Mises Wire

Is Speed Racer anti-capitalist?

SpeedRacerMoviePoster
The word was that Speed Racer is the most anti-capitalist movie to appear in many years, so of course I walked in the theater ready to rip apart its thematics. Well, what a disappointment. It scores no points against capitalism as a system of economics. If you consider the core institutions of capitalism as private property, consumer sovereignty, competitive rivalry, and the like, this movie actually heralds all of them.

So what makes people say this about the movie? It demonizes the big business that rules the racing sector, which in the film is Royalton Industries, which is ruled by the evil Roger Allam, who manipulates every outcome and cheats and cheats to shore up his profits.

Somehow it just didn’t sting. What we really have here is the universal, conventional sports-movie plot, which has been repeated ten thousand times: the underdog with no money or power goes up against the well-funded and well-connected champion machine and prevails through guts and determination, etc., and, in the course of it refusing to be bought out or to sell out. The crowd goes wild. So far as I know, this is the most typical plot device one can imagine. Maybe it could be otherwise: the poor and unconnected upstart gets beat by the rich and well-connected champion, but as much as I like big business, this strikes even me as slightly boring.

Besides, big business isn’t always saintly. In a mixed economy such as ours, money does lead to a form of corruption, and there is a scene in the movie that really makes this clear. An attorney for Royalton shows up at the Speed Racer household to announce a lawsuit for infringement of intellectual property. The father protests and the lawyer says, we’ll let the jury decide. That was a great scene that actually highlighted the ways in which patent law is really used in the real world!

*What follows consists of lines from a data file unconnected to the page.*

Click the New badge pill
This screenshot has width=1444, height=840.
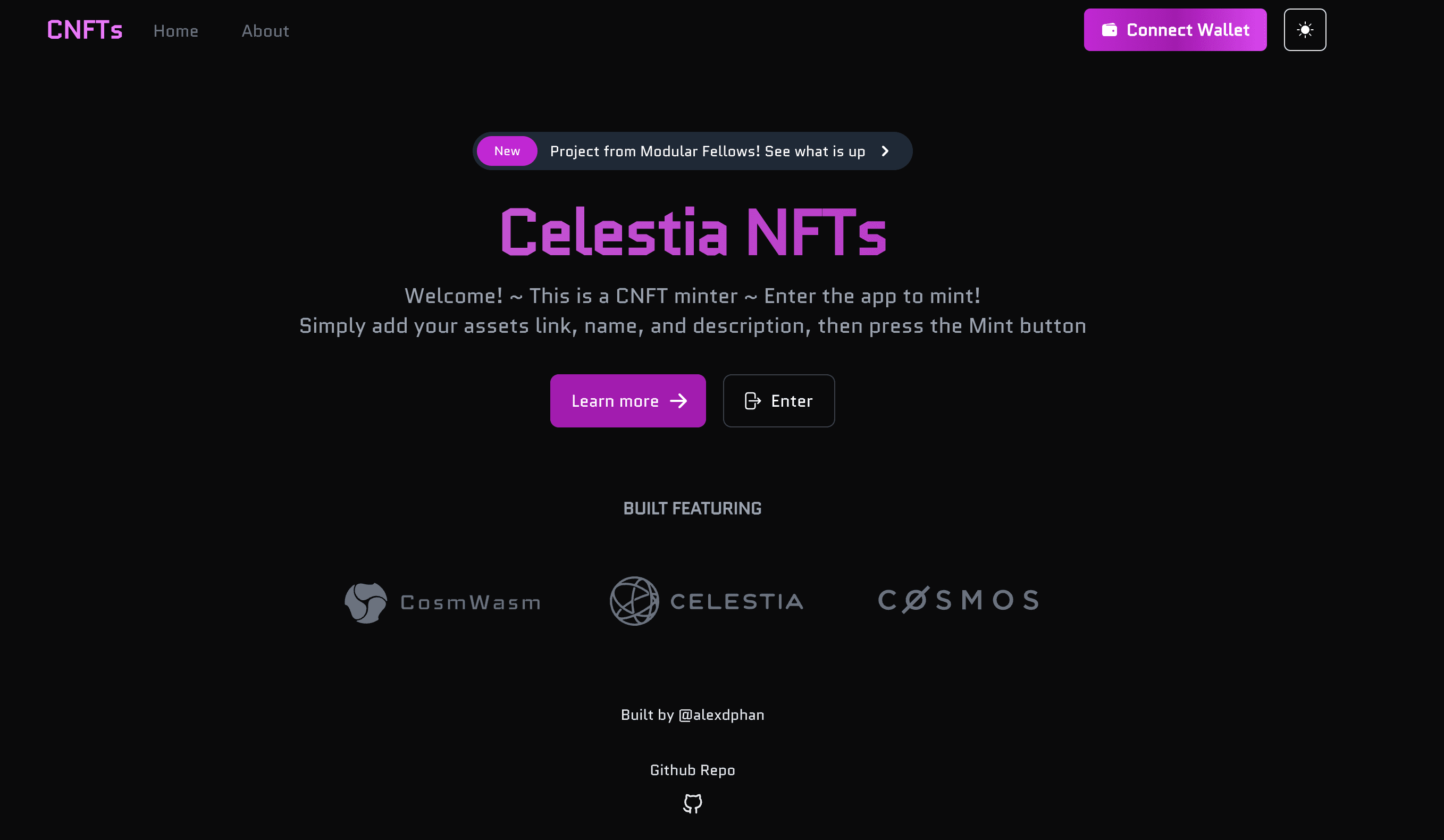point(507,152)
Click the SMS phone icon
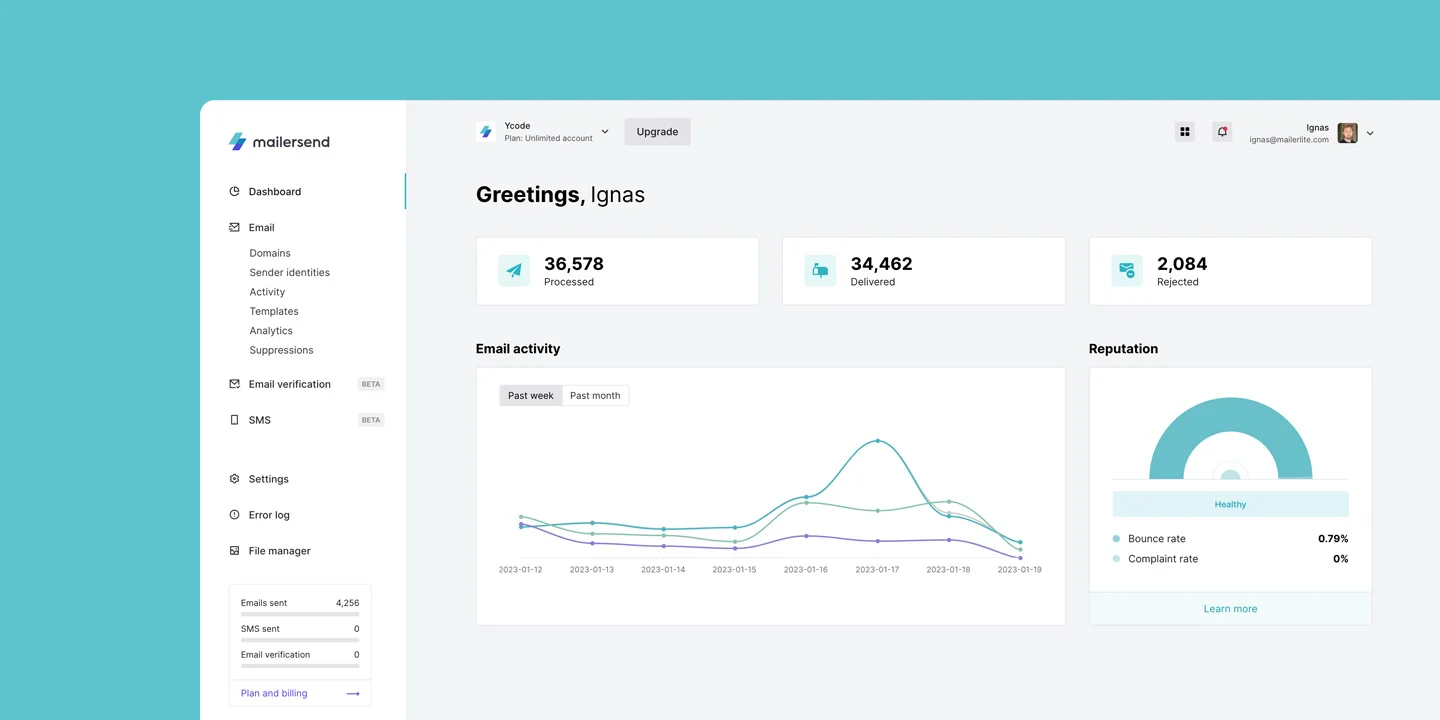1440x720 pixels. (x=234, y=420)
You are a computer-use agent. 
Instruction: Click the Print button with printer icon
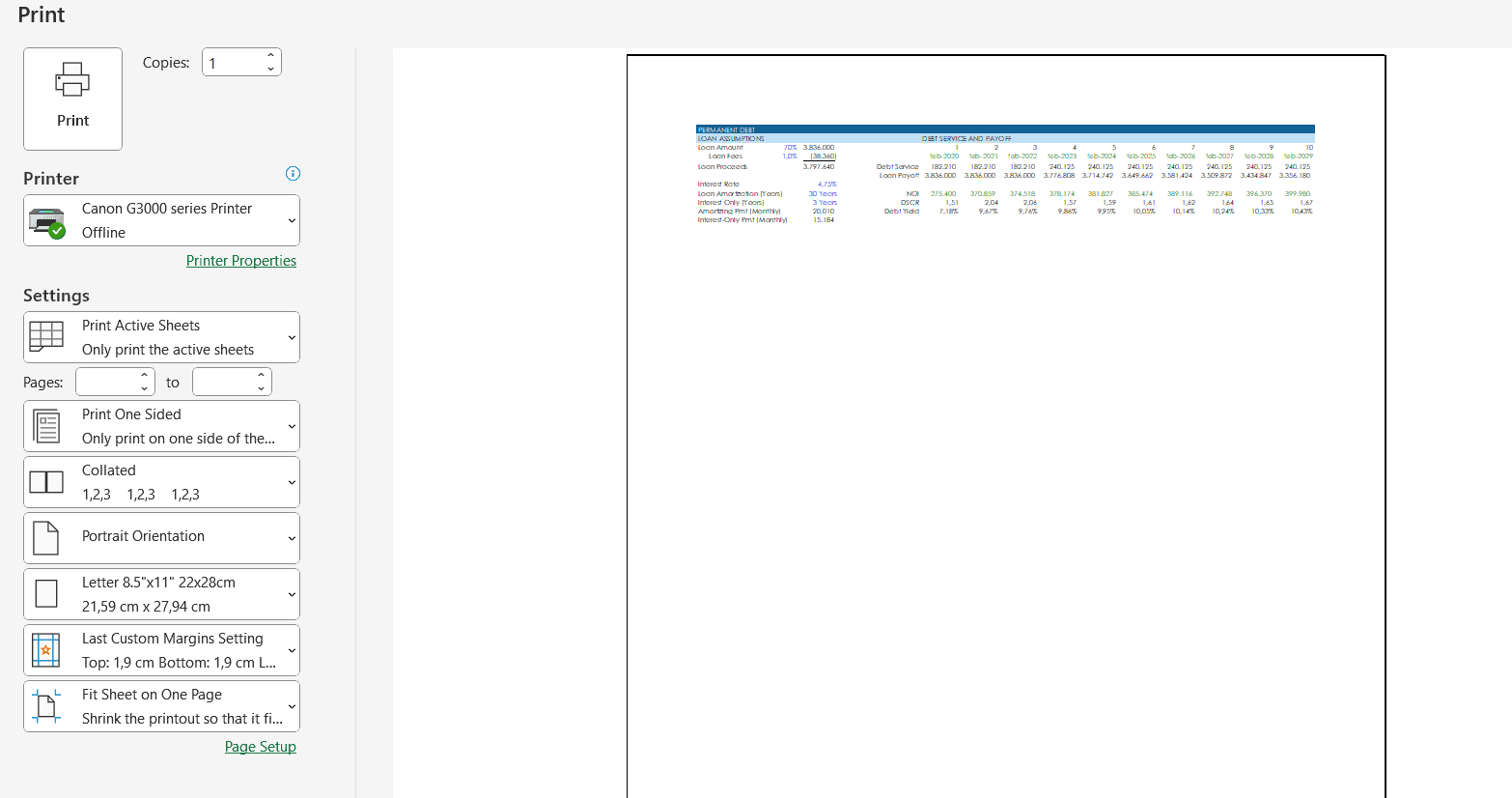tap(72, 99)
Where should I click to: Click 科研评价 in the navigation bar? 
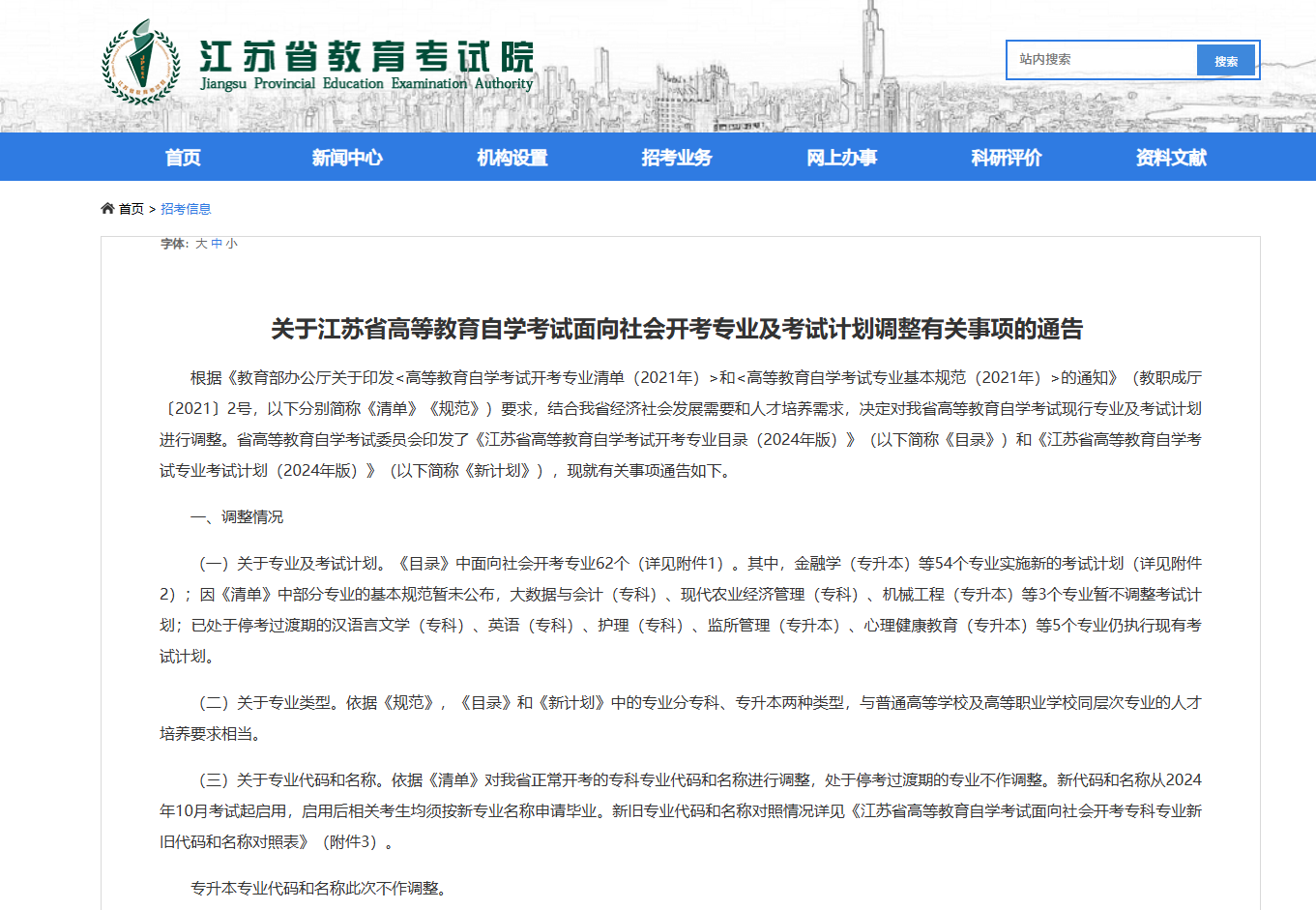pyautogui.click(x=1007, y=158)
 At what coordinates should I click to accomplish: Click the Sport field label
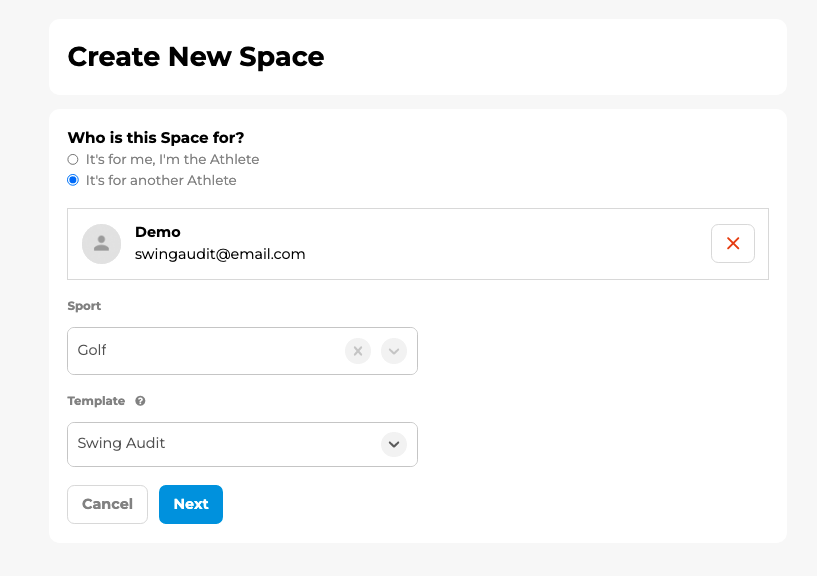(84, 306)
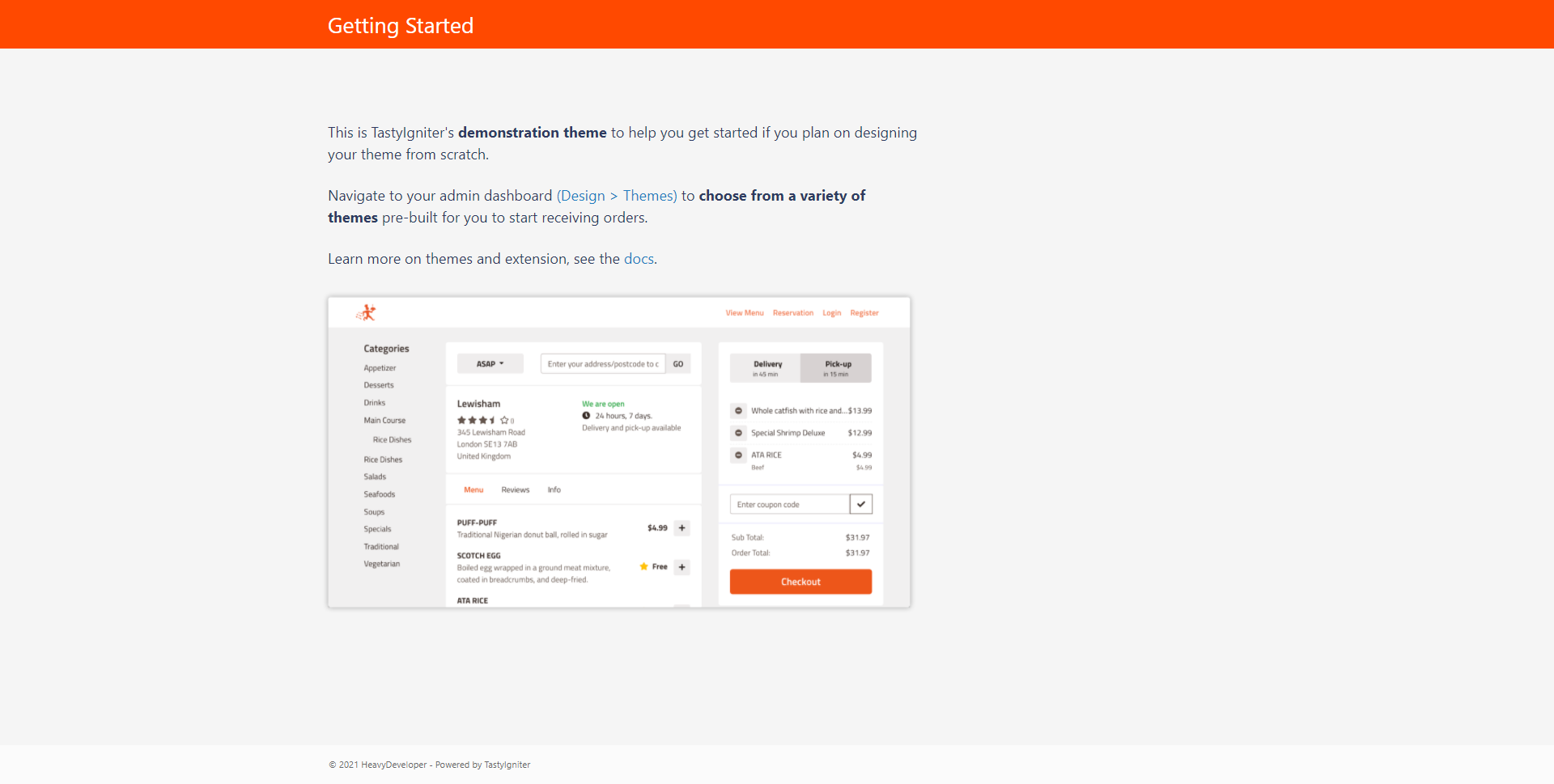This screenshot has width=1554, height=784.
Task: Click the clock icon beside 24 hours
Action: pyautogui.click(x=586, y=416)
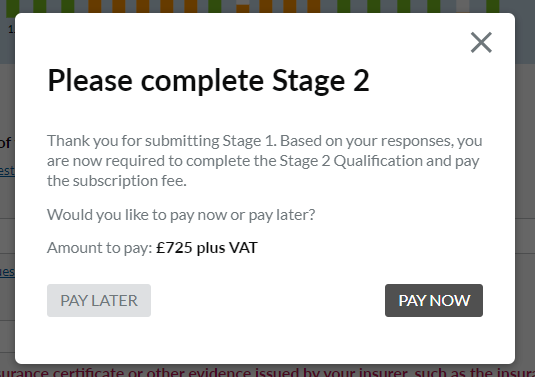Close the Stage 2 dialog with X
The height and width of the screenshot is (377, 535).
point(481,43)
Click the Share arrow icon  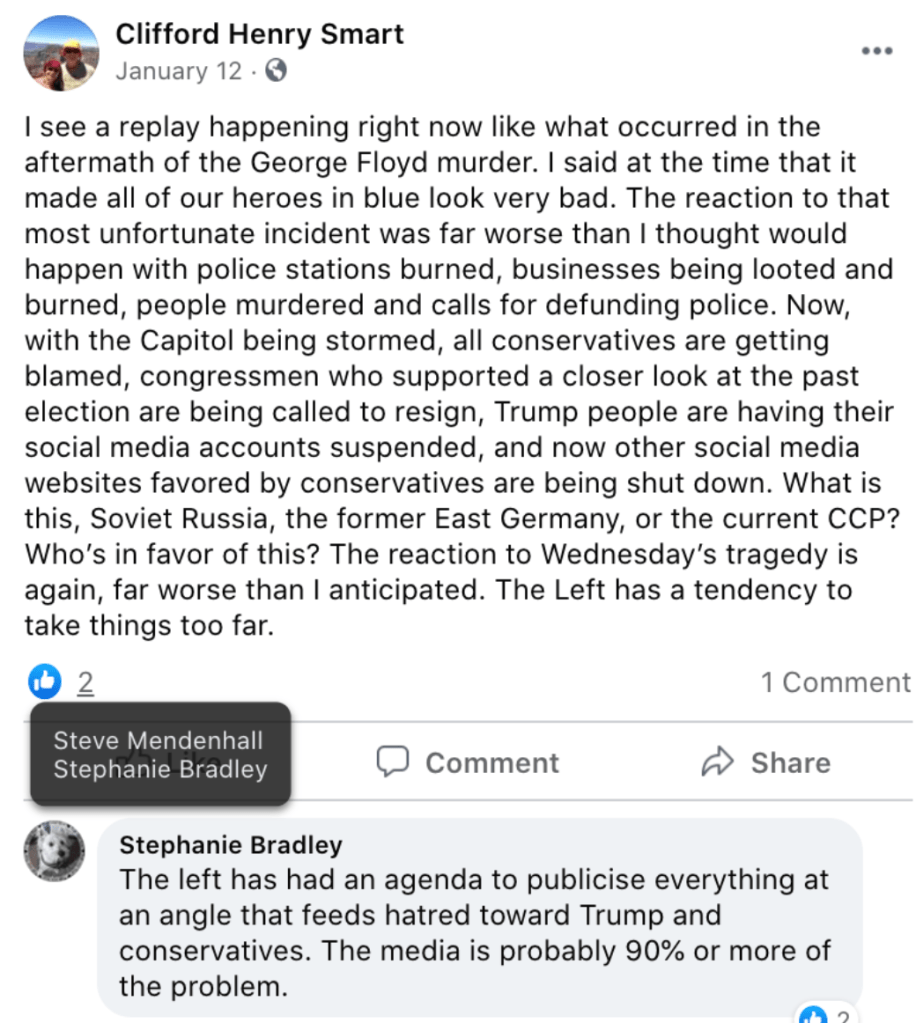718,763
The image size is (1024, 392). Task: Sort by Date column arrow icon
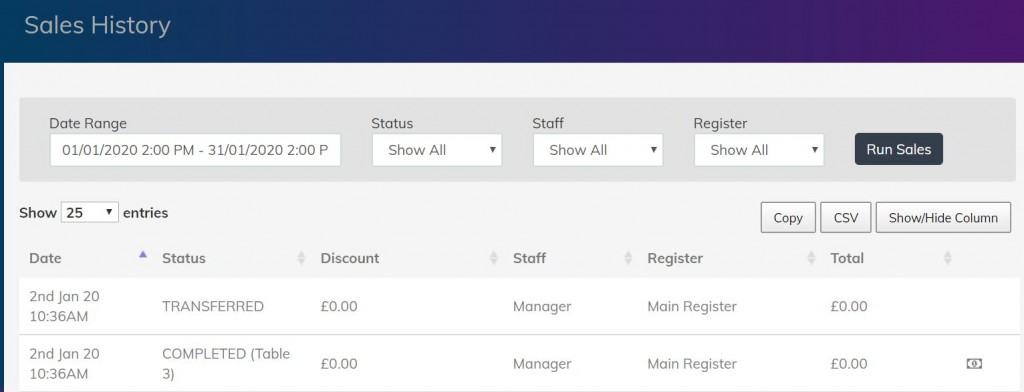[143, 255]
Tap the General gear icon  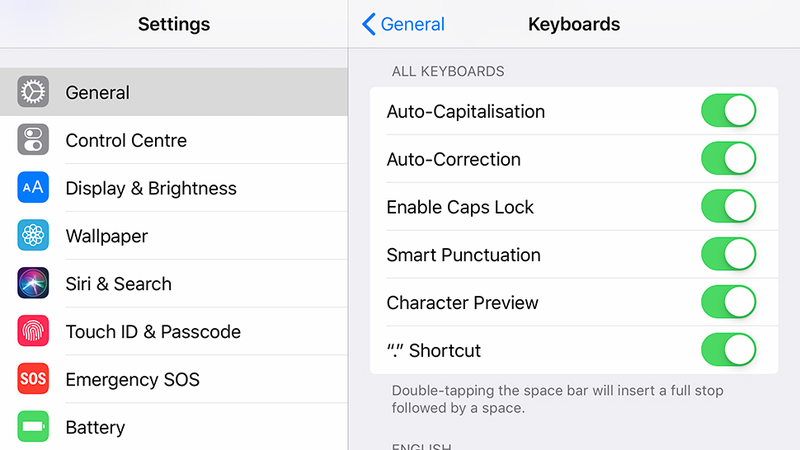tap(33, 92)
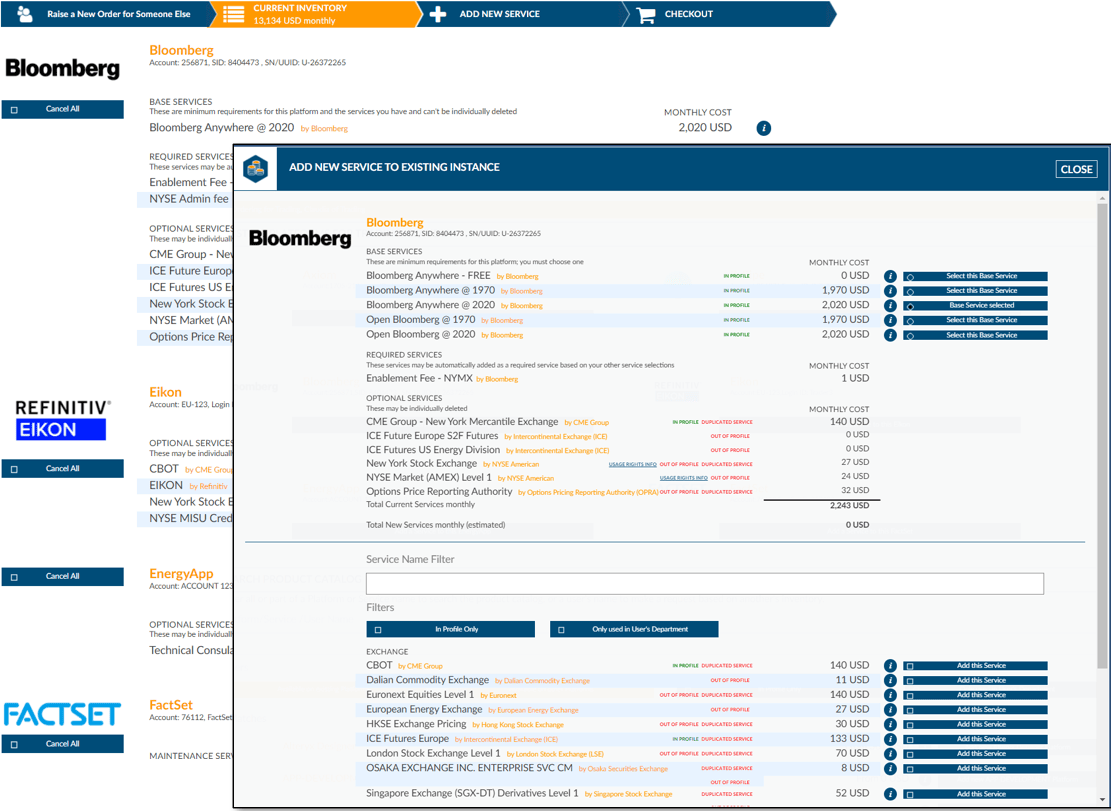Open the CURRENT INVENTORY tab
Viewport: 1111px width, 811px height.
click(298, 15)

Might the film makers have had a score to settle against the capitalist rich? Probably, but that hardly makes them different from just about every other living human being these days (or so it seems to me). In any case, there were plenty enough other reasons not to like this film (that annoying brother and his chimp and the goofy girlfriend, for example), so better to save the free-market fire for other more well-suited targets.

As for the CGI, yes, it is unbelievably great.